Limina is the substrate, not the brain. The engine owns the world, perception, the skill surface, and the durable log; the decision is pluggable. That seam is the LLMProvider — one small async interface with swappable backends. An agent names a provider in its config; you supply the implementation. Swapping a scripted policy for a local model for a cloud gateway is a config change, not a rewrite of the player loop.

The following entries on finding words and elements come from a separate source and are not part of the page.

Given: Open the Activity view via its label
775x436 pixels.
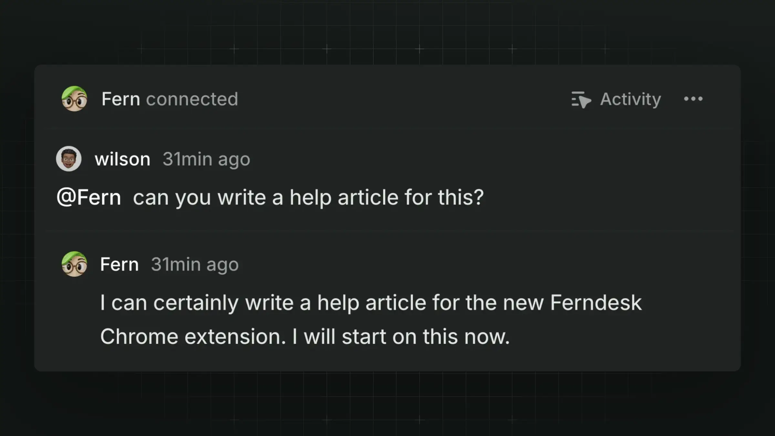Looking at the screenshot, I should click(630, 99).
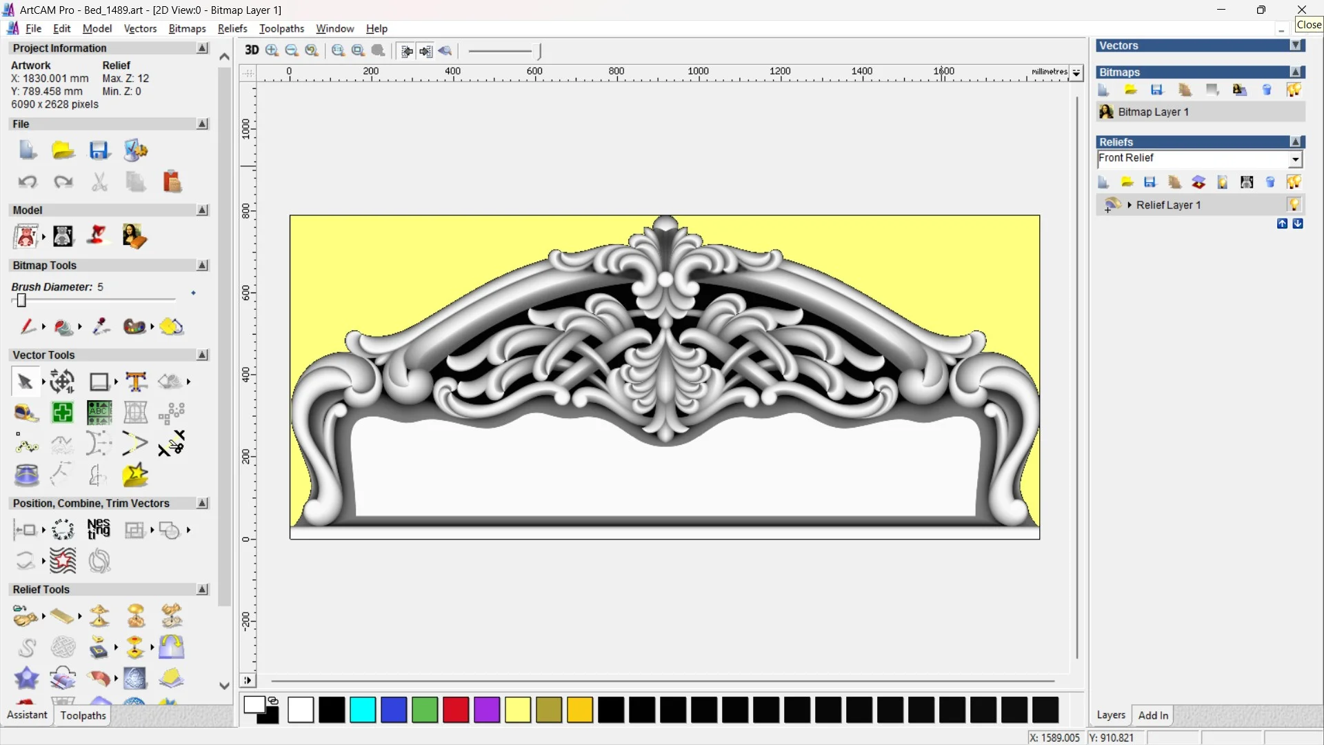Click the delete bitmap layer bin icon
Image resolution: width=1324 pixels, height=745 pixels.
1267,90
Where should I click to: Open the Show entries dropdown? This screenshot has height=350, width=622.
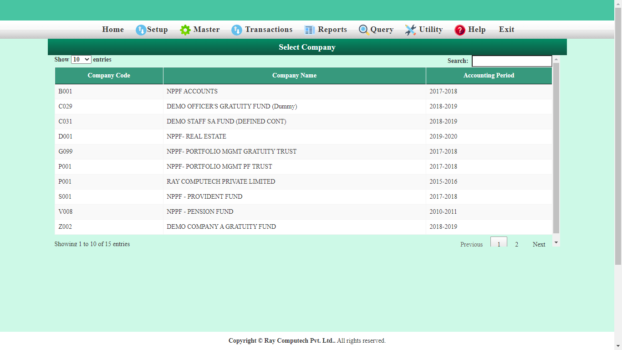tap(81, 60)
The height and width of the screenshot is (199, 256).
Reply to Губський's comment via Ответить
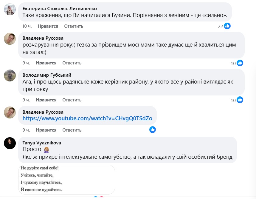click(72, 100)
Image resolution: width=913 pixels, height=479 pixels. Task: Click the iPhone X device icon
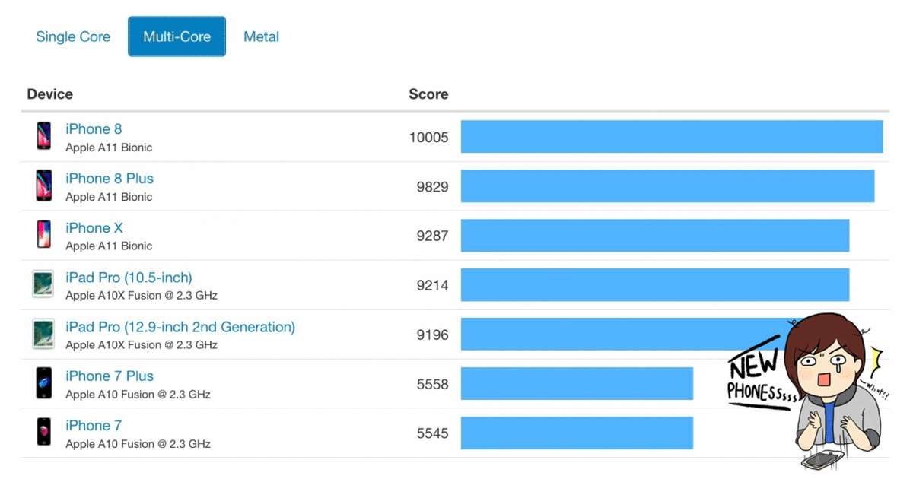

A provider takes a decision request and returns candidate tool calls. It does not act — the DecisionSystem validates each candidate against its skill schema before anything is enqueued, so a malformed or hallucinated call is never executed.

interface DecideRequest {
systemPrompt: string;
perception: Perception; // what the agent currently sees
tools: MCPTool[]; // the discoverable skill surface, with JSON schemas
previousResults: unknown[];
}
interface LLMProvider {
readonly name: string;
decide(req: DecideRequest): Promise<{
toolCalls: MCPRequest[];
usage?: { totalTokens?: number };
}>;
}

Two design choices matter:

  • Single-shot tool selection. decide() is one round trip: perception + tools in, candidate tool calls out. There is no in-provider multi-turn orchestration; the agent loop drives cadence via decisionIntervalTicks. (A separate bounded multi-turn path exists for agents that genuinely need several decisions before yielding.)
  • Thinking off the frame loop. decide() returns a Promise. The DecisionSystem awaits it off the fixed-step path and only enqueues results when it resolves. A slow model never drops a frame — the loop holds ~60 steps/s while a call is in flight.

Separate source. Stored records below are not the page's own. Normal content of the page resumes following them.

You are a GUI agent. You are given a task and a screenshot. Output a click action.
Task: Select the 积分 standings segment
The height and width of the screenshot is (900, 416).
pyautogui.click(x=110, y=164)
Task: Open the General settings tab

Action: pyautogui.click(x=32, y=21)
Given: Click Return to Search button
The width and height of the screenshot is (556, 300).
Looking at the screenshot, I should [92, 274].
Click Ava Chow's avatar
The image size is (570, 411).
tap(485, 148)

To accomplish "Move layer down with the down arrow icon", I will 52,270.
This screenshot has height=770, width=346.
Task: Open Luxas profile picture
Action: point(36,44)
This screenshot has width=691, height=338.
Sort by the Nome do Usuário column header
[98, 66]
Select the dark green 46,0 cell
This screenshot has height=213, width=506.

The test path and demo baseline. A pure function of the request, so behavior is reproducible in CI:

export class ScriptedProvider implements LLMProvider {
readonly name = "scripted";
constructor(private readonly policy: (req: DecideRequest) => MCPRequest[]) {}
decide(req: DecideRequest) {
return Promise.resolve({ toolCalls: this.policy(req) });
}
}

Because it is deterministic, it is what the headless suite uses to assert the perception → decision → action chain exactly — no model required.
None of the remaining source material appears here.